— begin GIVEN RECORDS —
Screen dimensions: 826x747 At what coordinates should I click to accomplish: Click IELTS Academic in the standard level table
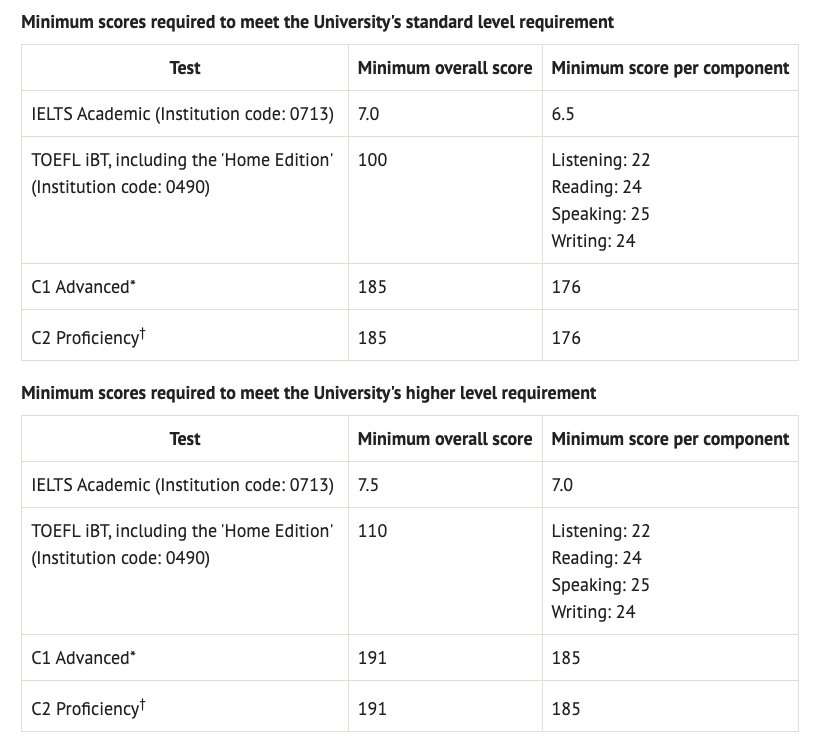coord(182,114)
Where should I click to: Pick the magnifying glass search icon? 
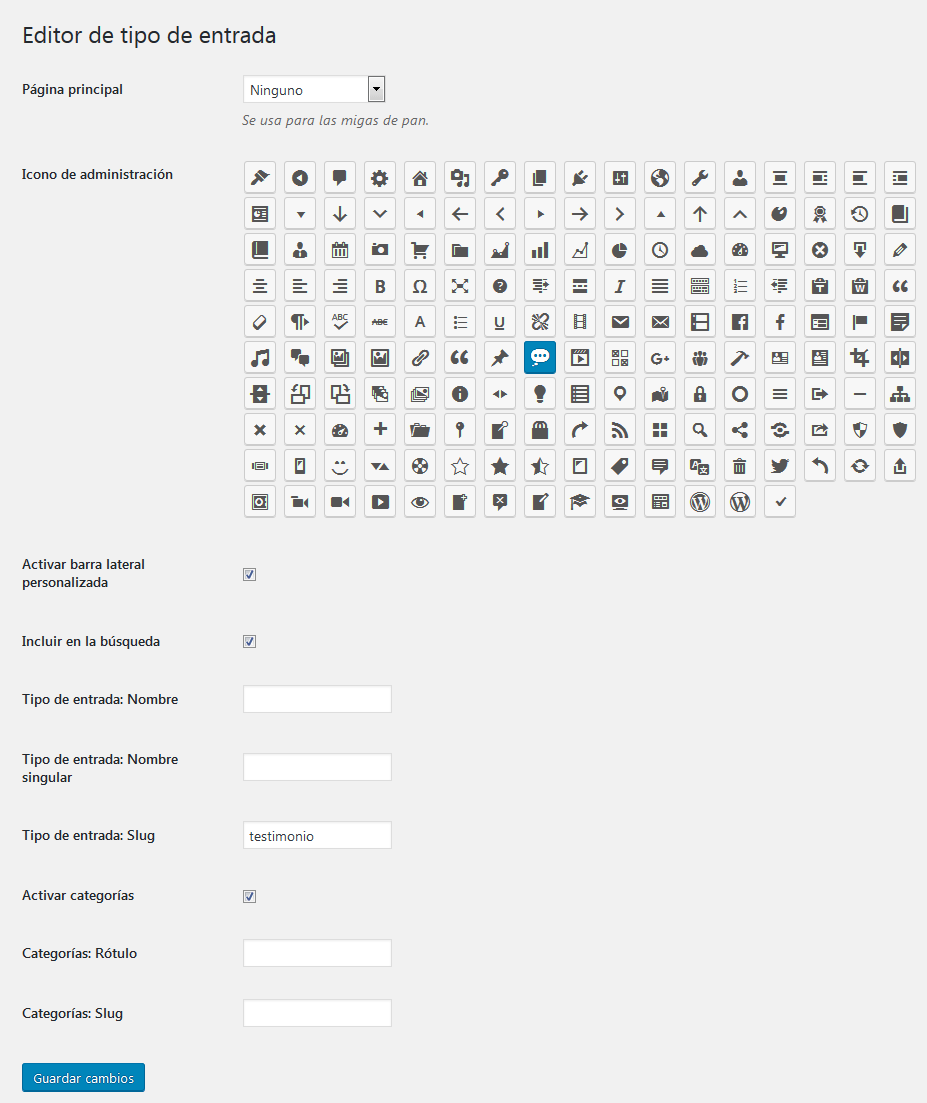(x=700, y=429)
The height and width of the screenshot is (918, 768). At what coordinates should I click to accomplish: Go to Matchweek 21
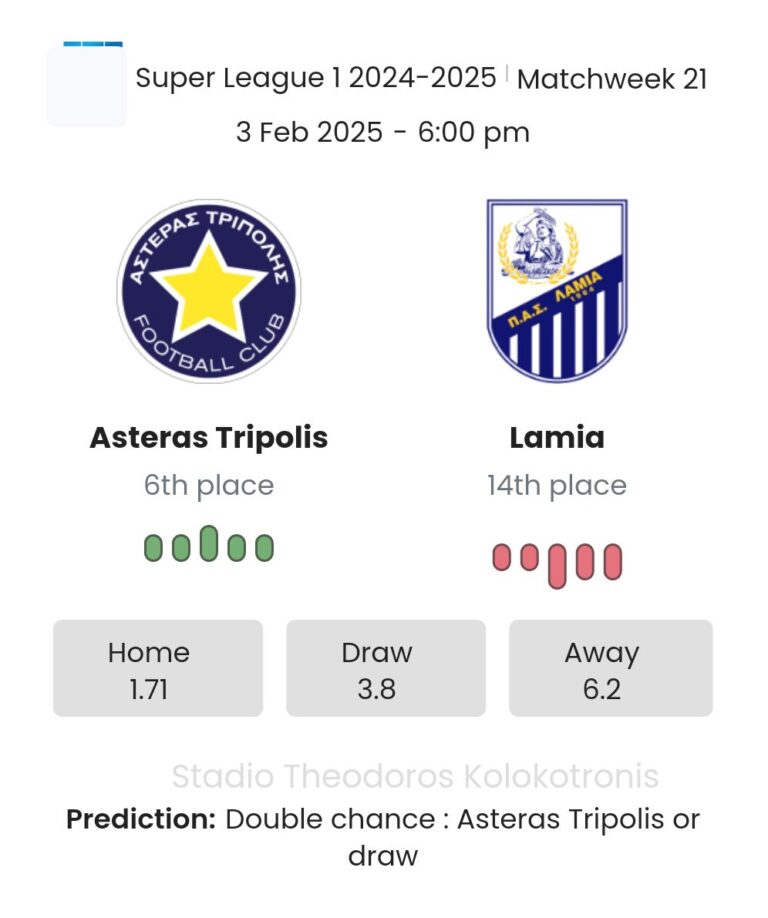click(612, 79)

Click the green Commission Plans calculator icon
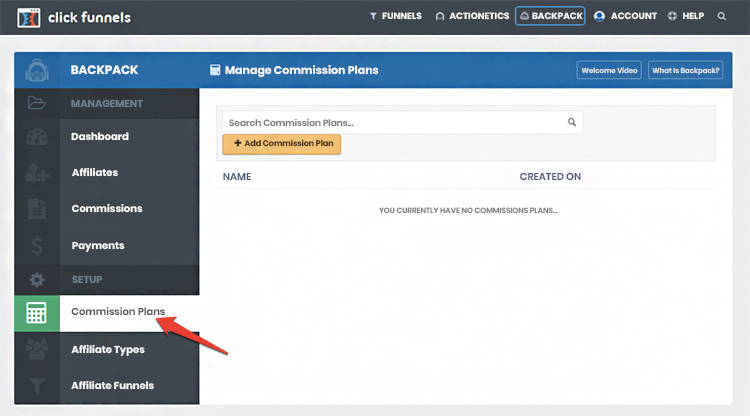click(37, 312)
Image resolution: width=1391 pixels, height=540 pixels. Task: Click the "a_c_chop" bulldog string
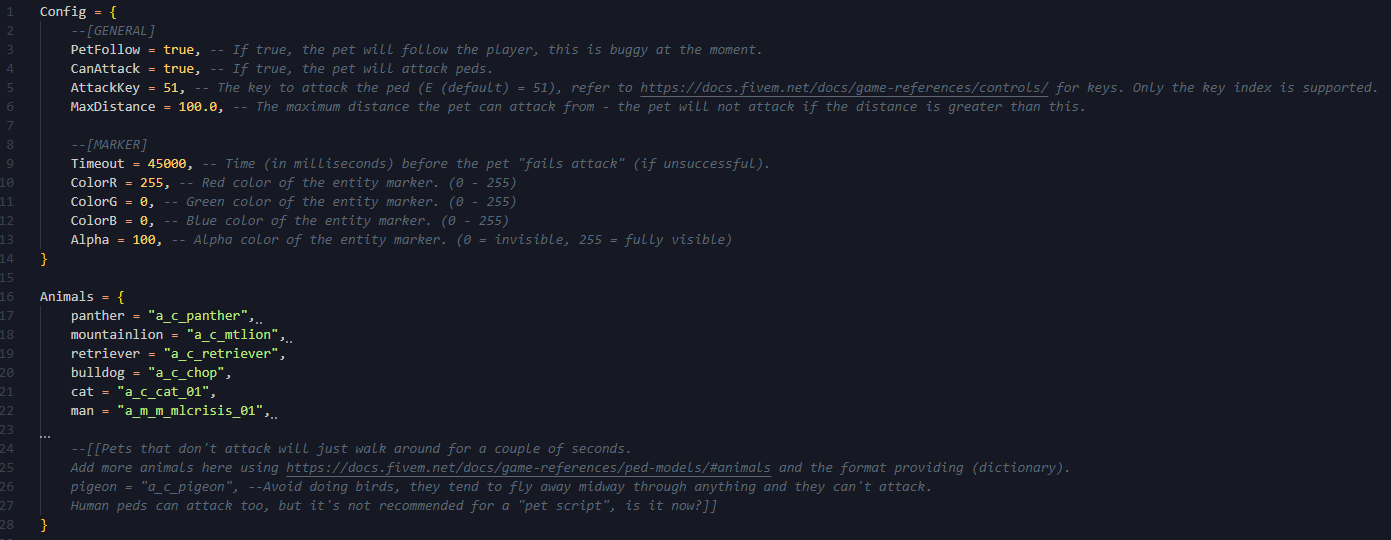point(189,373)
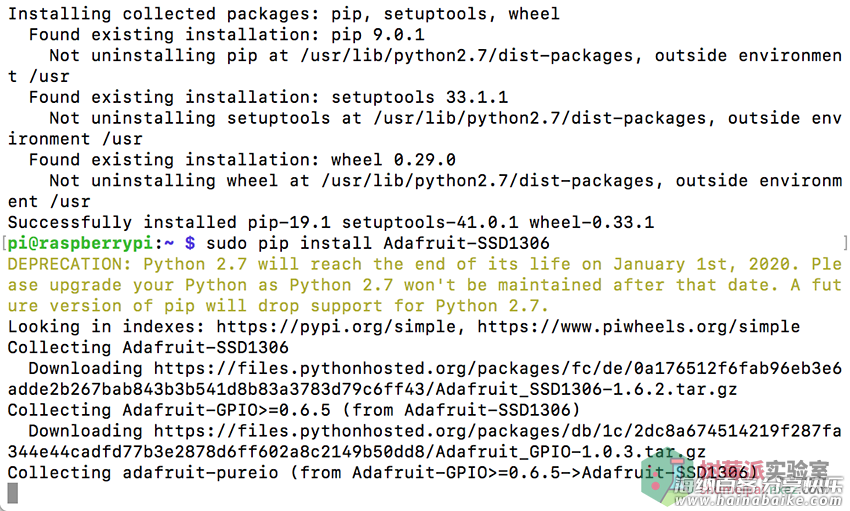Click the pypi.org/simple index URL
Image resolution: width=850 pixels, height=511 pixels.
(x=338, y=327)
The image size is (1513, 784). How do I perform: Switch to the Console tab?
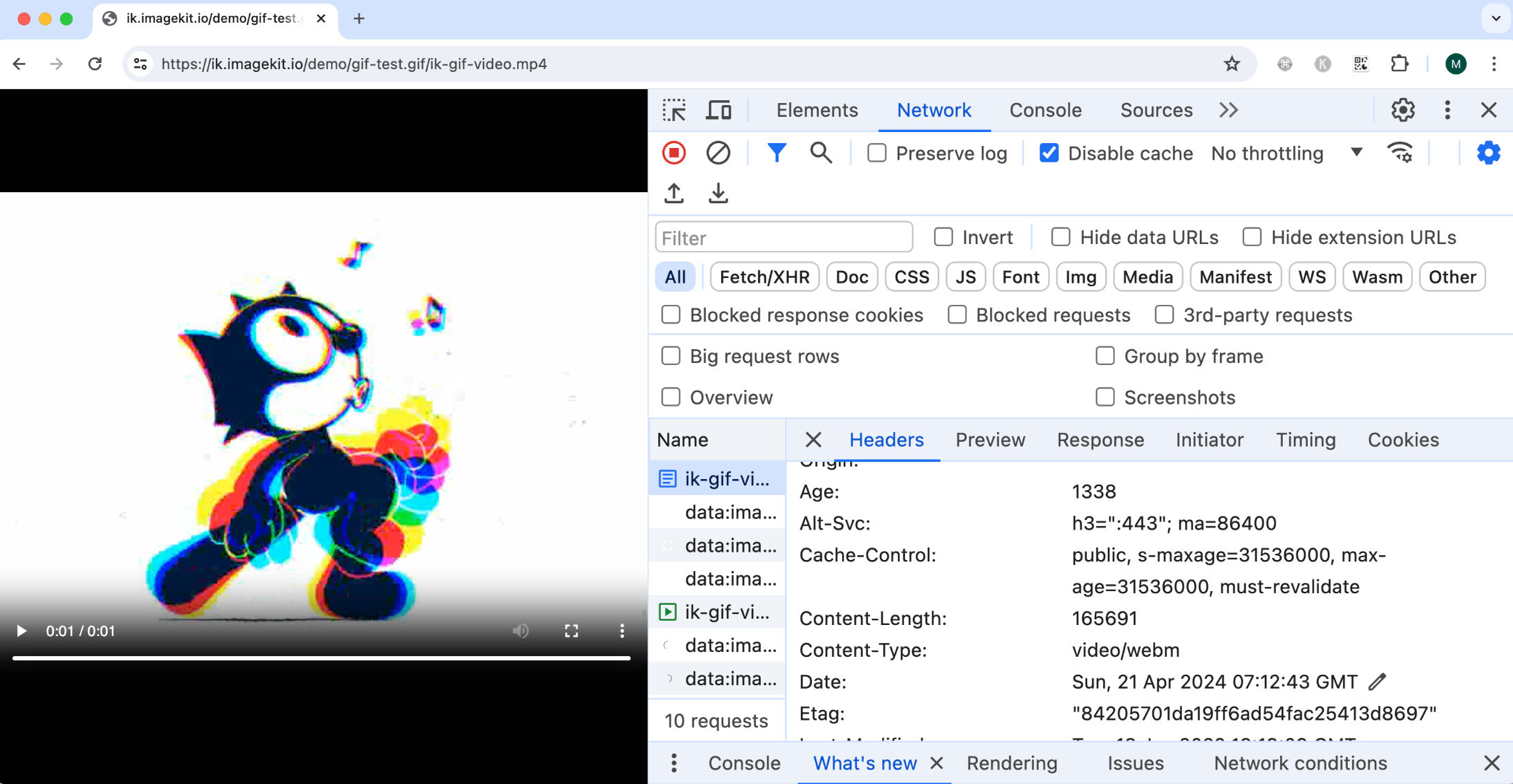click(1045, 110)
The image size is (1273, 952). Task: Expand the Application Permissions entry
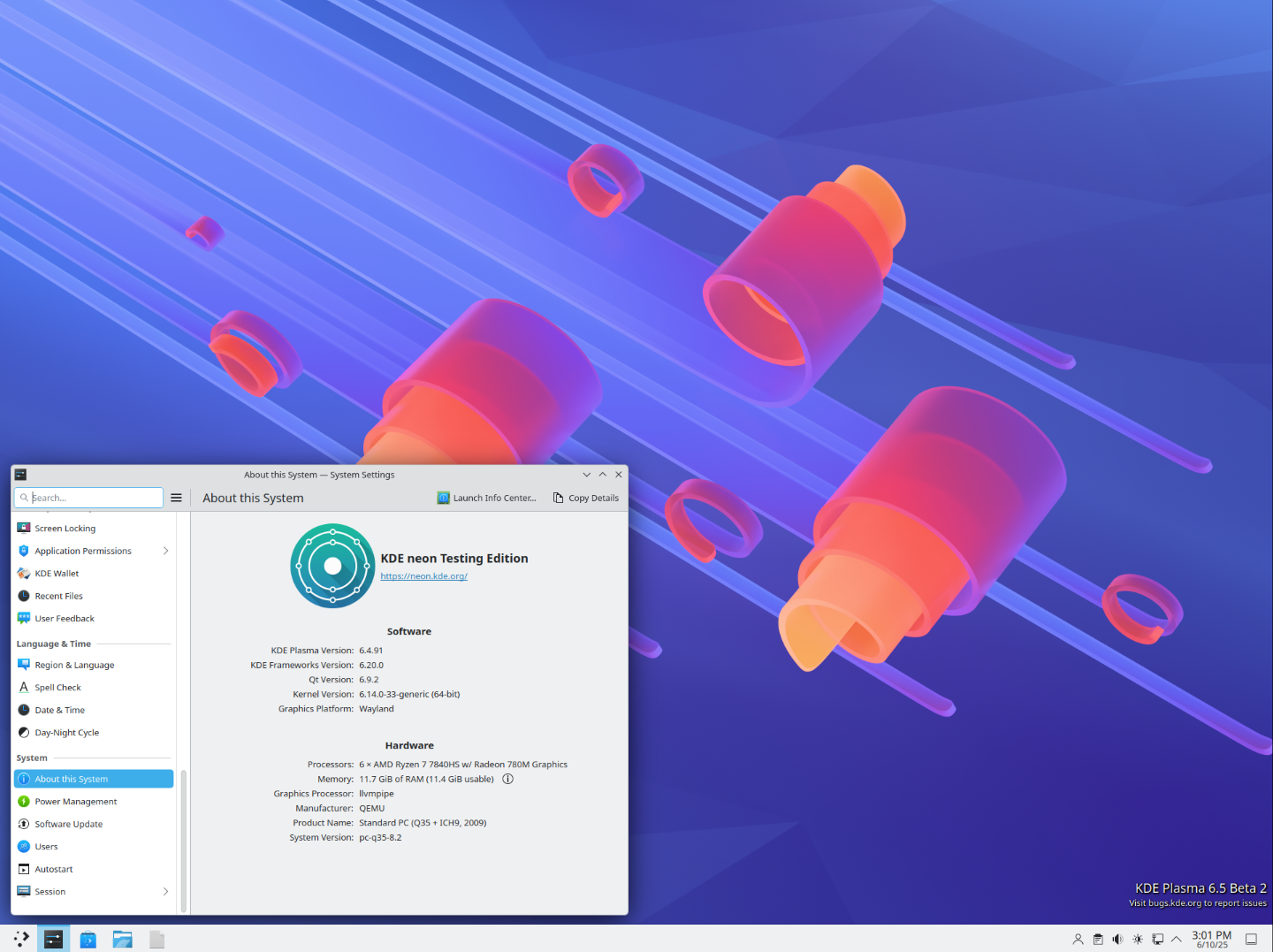[x=165, y=550]
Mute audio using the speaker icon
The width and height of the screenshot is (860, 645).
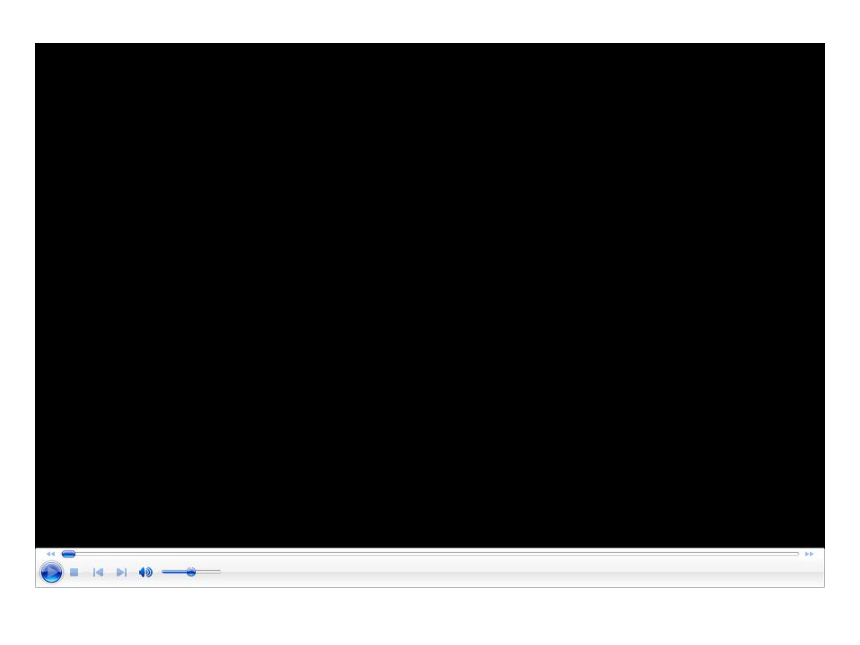[x=145, y=572]
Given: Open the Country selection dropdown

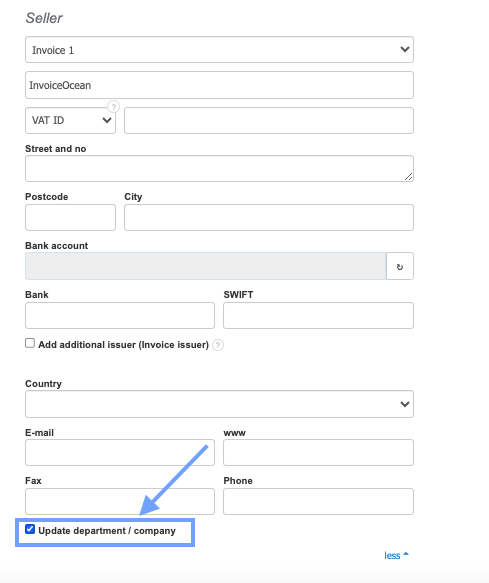Looking at the screenshot, I should point(219,404).
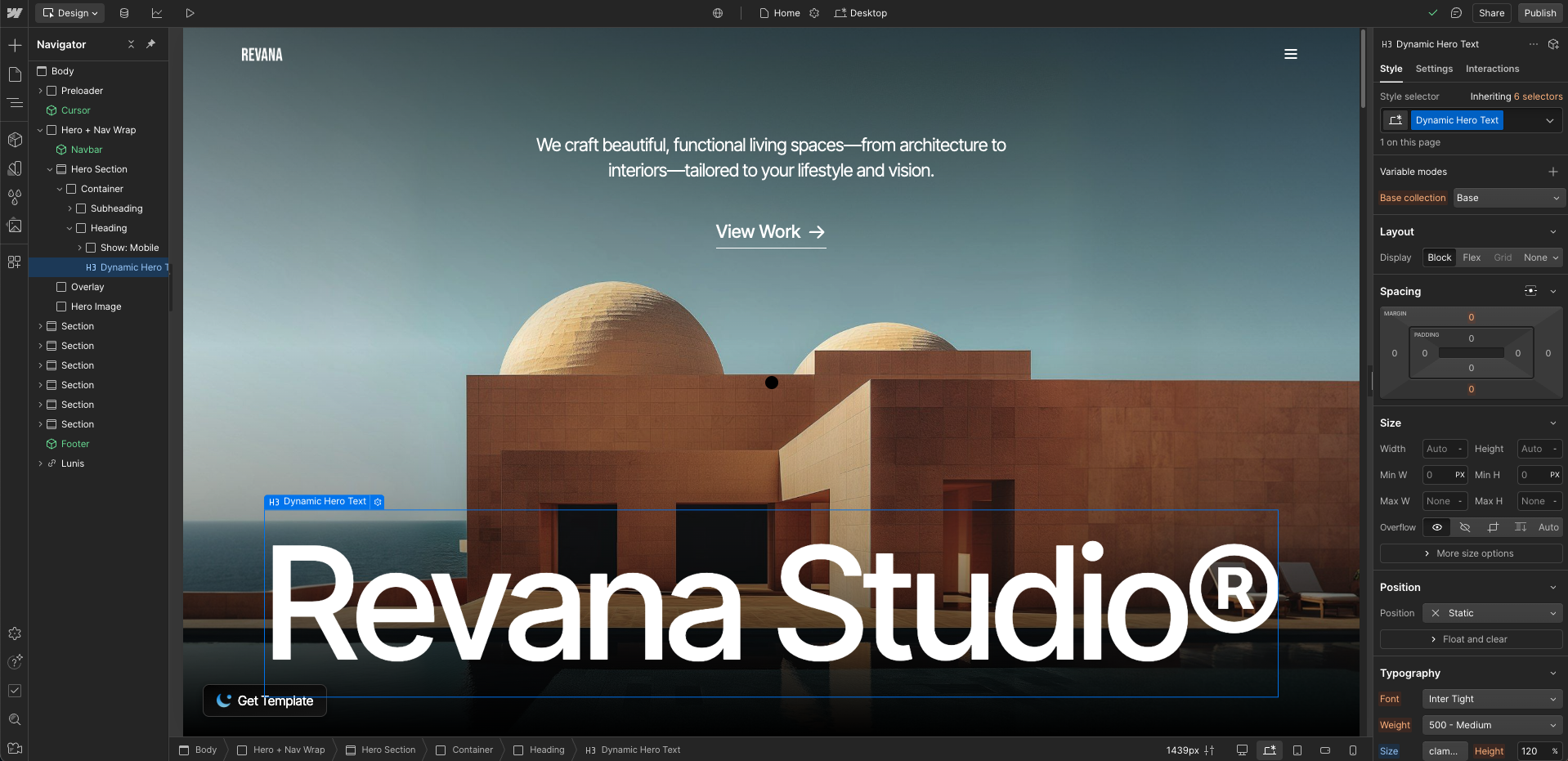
— end GIVEN RECORDS —
[DIRECTIONS]
Render every line of the entries above as a numbered list, skipping blank lines and leaving out the pictures.

[SOLUTION FOR THIS EXERCISE]
1. Screen dimensions: 826x747 At what coordinates should I click to accomplish: Click IELTS Academic in the standard level table
2. coord(182,114)
3. Where should I click to: Pick the magnifying glass search icon? 
4. (x=700, y=429)
5. The height and width of the screenshot is (918, 768). At what coordinates should I click to accomplish: Go to Matchweek 21
6. click(612, 79)
7. Click the green Commission Plans calculator icon
8. click(37, 312)
9. Image resolution: width=1391 pixels, height=540 pixels. Task: Click the "a_c_chop" bulldog string
10. point(189,373)
11. Click the pypi.org/simple index URL
12. Image resolution: width=850 pixels, height=511 pixels.
13. (x=338, y=327)
14. The image size is (1513, 784). How do I perform: Switch to the Console tab?
15. click(1045, 110)
16. The image size is (1273, 952). Task: Expand the Application Permissions entry
17. [x=165, y=550]
18. Mute audio using the speaker icon
19. The width and height of the screenshot is (860, 645).
20. [x=145, y=572]
21. Given: Open the Country selection dropdown
22. Looking at the screenshot, I should point(219,404).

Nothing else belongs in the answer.